Bus shelters last resort for homeless population
WINNIPEG -- Winter has arrived in Winnipeg, and for people experiencing homelessness, finding a warm place to sleep can be a challenge.
Stats from the City of Winnipeg show an increase in people sleeping in bus shelters in the months of March, April, and May in 2020 compared to 2019 (stats for October, November and December of this year are not available).
Sherri Shorting lives in Winnipeg, she was driving around the city on Christmas night when she noticed a lot of people sleeping in a bus shelter on Osborne Street.
“I counted them, there was like nine people in that shack,” said Shorting. “I didn’t have anything and I felt really bad because it was Christmas, so I went to McDonald’s and bought nine McDouble meals.”
Shorting wanted to help more, but she also wanted to understand firsthand what people sleeping in bus shelters are going through.
“I decided that I was going to go sleep in the bus shelter, and I have family that is coming with me that’s going to be there with me as a support. I want to make signs to put around the shelter to raise awareness.”
Director of Development at the Main Street Project, Anastasia Ziprick said COVID-19 measures have impacted the number of safe spaces available for people experiencing homelessness.
“The closing down of a lot of places where people used to find respite in the cold. So libraries, walkways, malls, all those places being closed, (now) people are looking for a place to keep warm.”
Ziprick said the Main Street Project has a van patrol that runs 24/7.
The outreach team visits people sleeping outside or in bus shelters to offer them supplies and supports.
Wednesday, the Manitoba Liberals released a report on homelessness demanding emergency support for people experiencing homelessness, and for people at risk of becoming homeless due to COVID-19.
“For people living in shelters, there isn’t a place for them to go in the day,” said Manitoba Liberal Leader Dougald Lamont. “There’s no place for them to warm up, you might have a place to stay overnight, but come day time there’s no place to go.”
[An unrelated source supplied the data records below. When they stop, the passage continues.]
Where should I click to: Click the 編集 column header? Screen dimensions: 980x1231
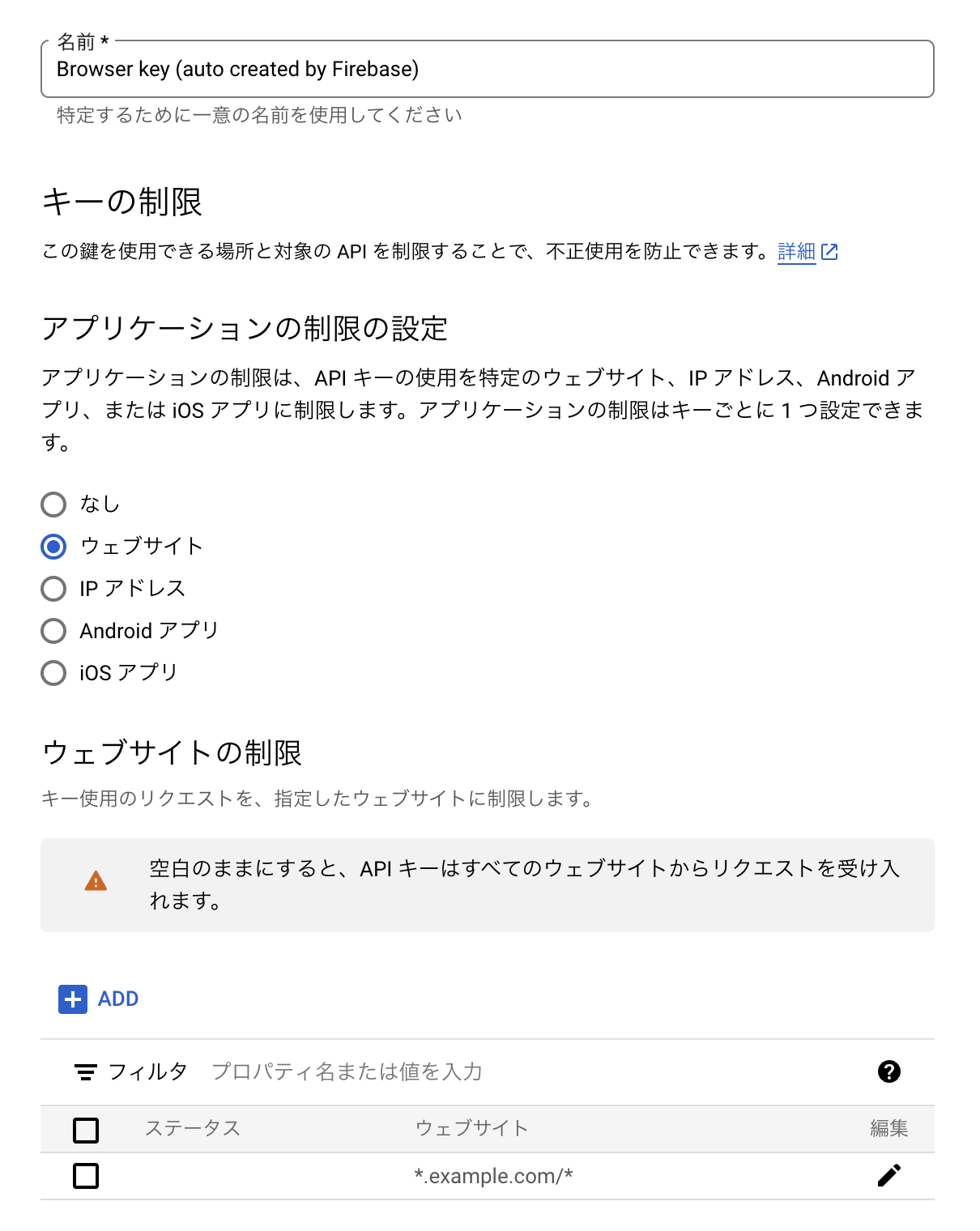click(888, 1128)
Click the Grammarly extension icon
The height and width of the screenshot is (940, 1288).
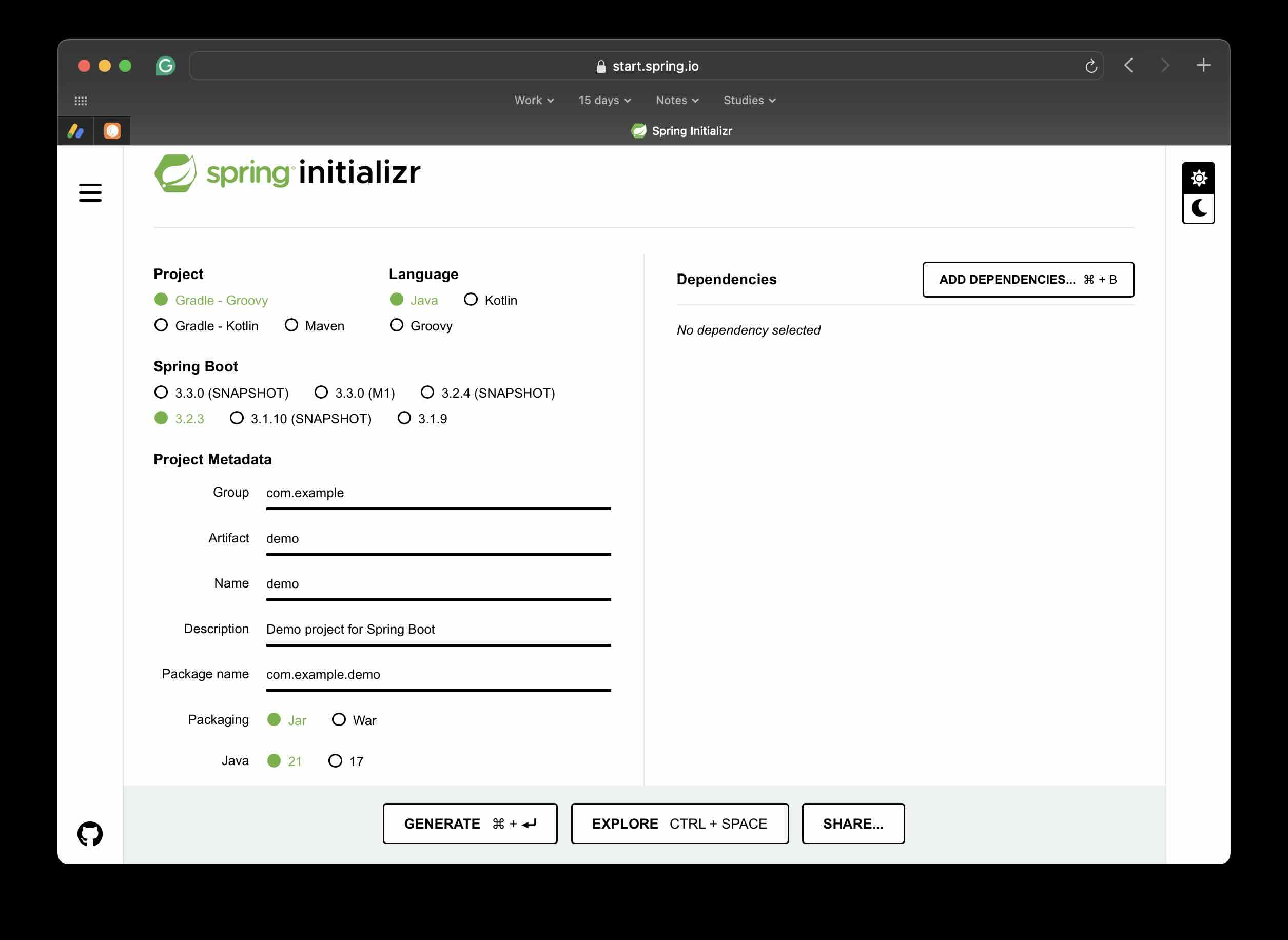(165, 66)

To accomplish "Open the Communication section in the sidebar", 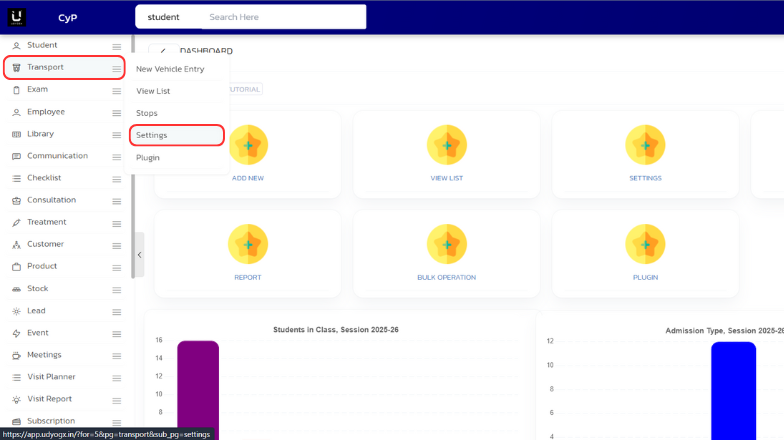I will [x=57, y=156].
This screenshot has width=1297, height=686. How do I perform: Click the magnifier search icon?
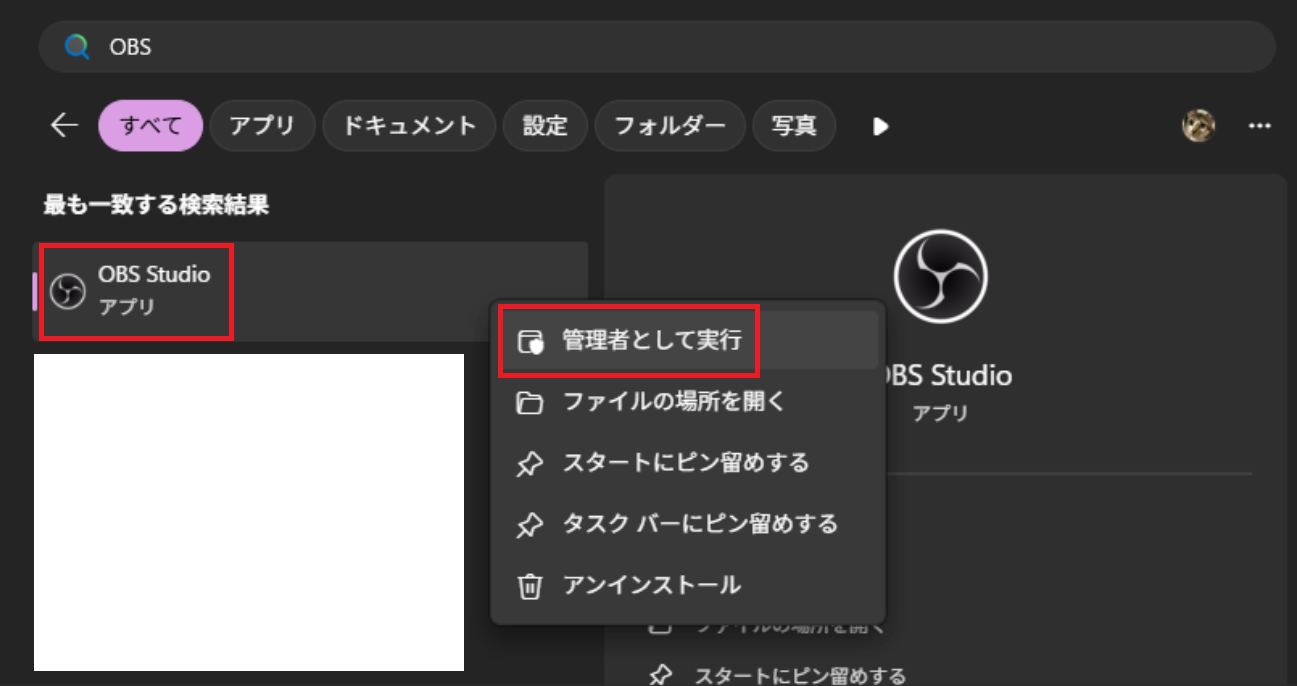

The Liberal’s report is recommending empty office buildings and community centres operate as a safe space during the day so people can stay warm.
In a statement to CTV News Minister of Families, Heather Stefanson said:
“Since the start of the pandemic, we have invested $3.5 million to expand homeless shelter capacity. This includes funding to support over 100 new overnight shelter beds at Main Street Project, 50 new beds at Siloam Mission, and 20 housing units for at-risk youth through Resource Assistance for Youth (RAY). We have also invested $1.6 million to operate a COVID-19 isolation space specifically for the homeless,” the statement said.
Shorting has been going out every night since Christmas to support people sleeping in bus shelters.
She plans on fundraising and putting the money towards people experiencing homelessness.
“I’d just love to see more people stepping up and helping, and using their voice to bring awareness to what’s going on.”